Data for review
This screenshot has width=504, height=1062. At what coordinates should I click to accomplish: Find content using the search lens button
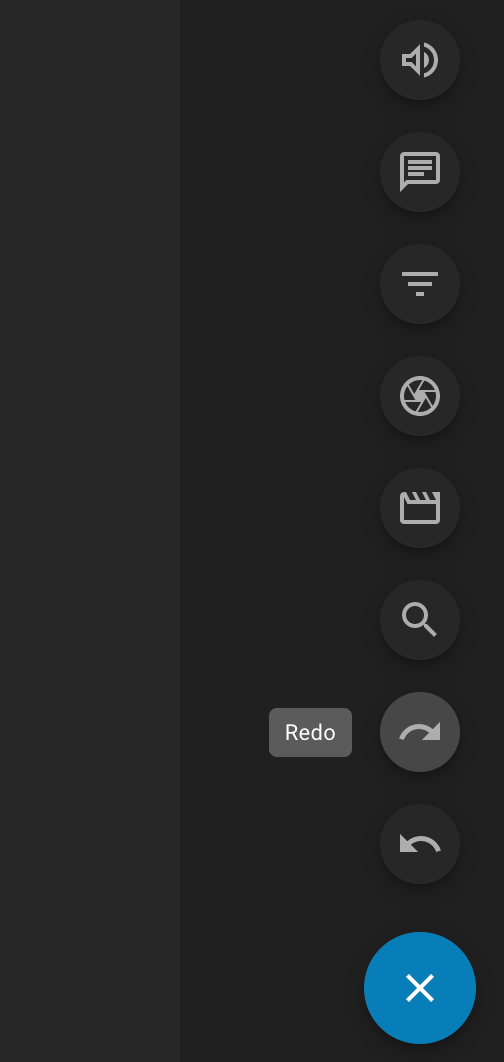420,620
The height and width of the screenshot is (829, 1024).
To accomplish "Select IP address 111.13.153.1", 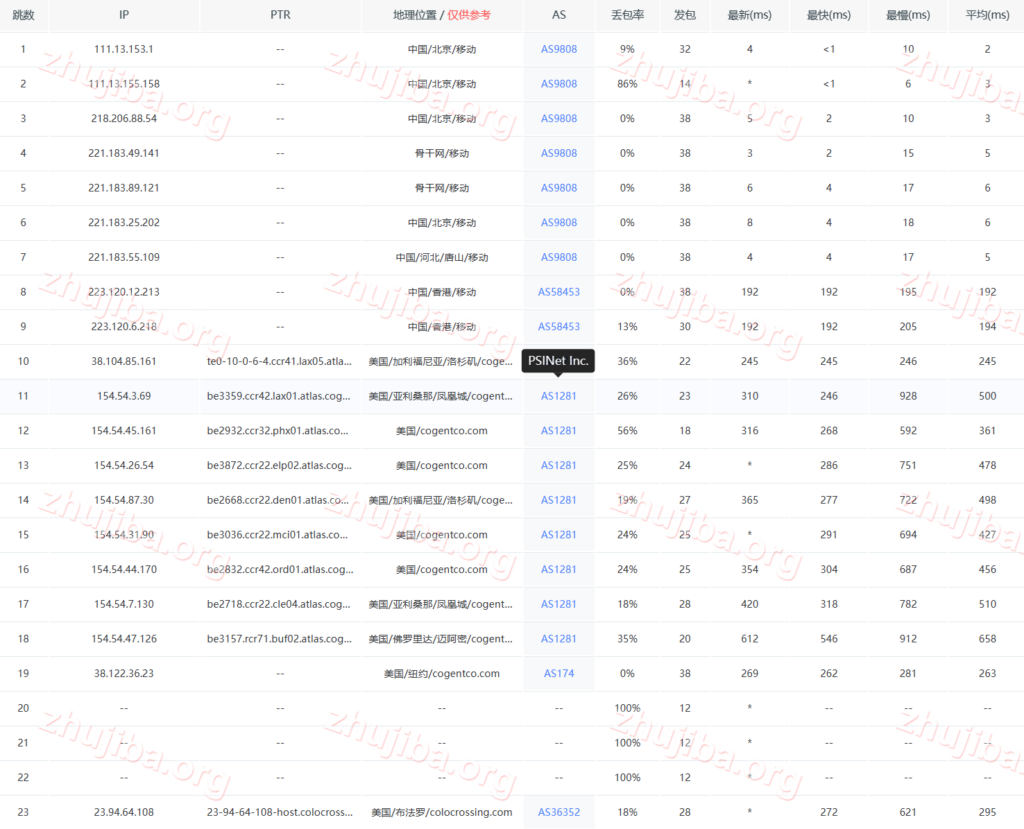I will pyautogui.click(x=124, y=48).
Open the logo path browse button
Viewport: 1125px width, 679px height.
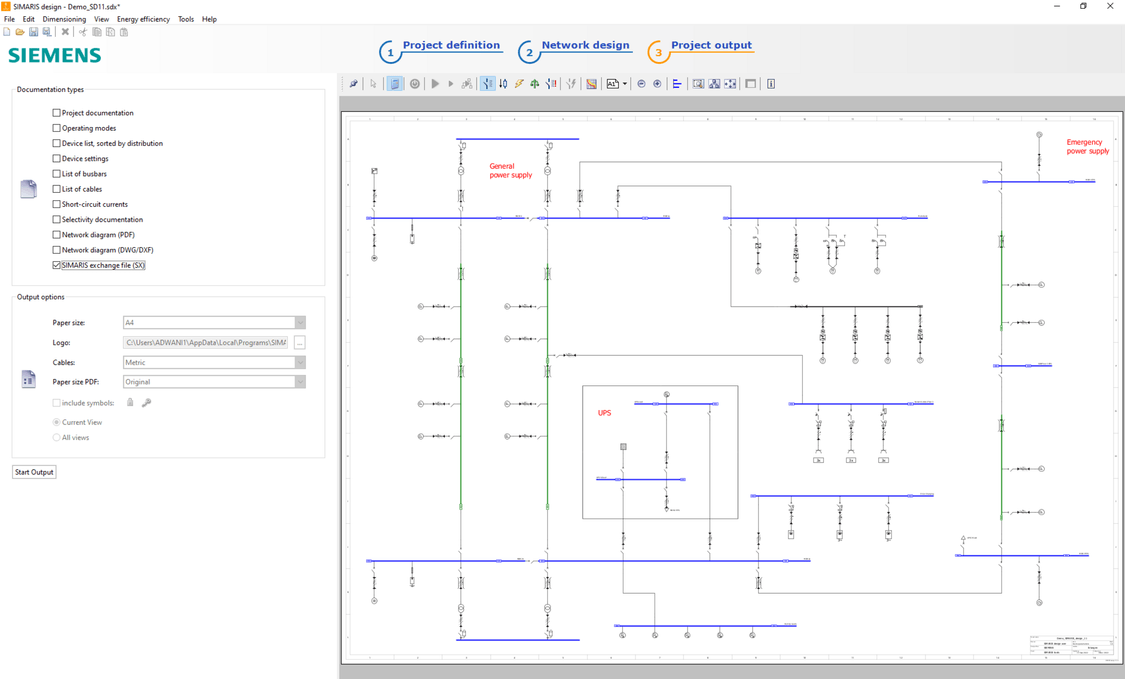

Exercise goal
Please transcribe, word for word, every line from the first line of the records above through the line containing "The height and", and leave out any pictures.

Output below
This screenshot has width=504, height=1062. At what coordinates should I click to accomplish: Find content using the search lens button
420,620
The height and width of the screenshot is (829, 1024).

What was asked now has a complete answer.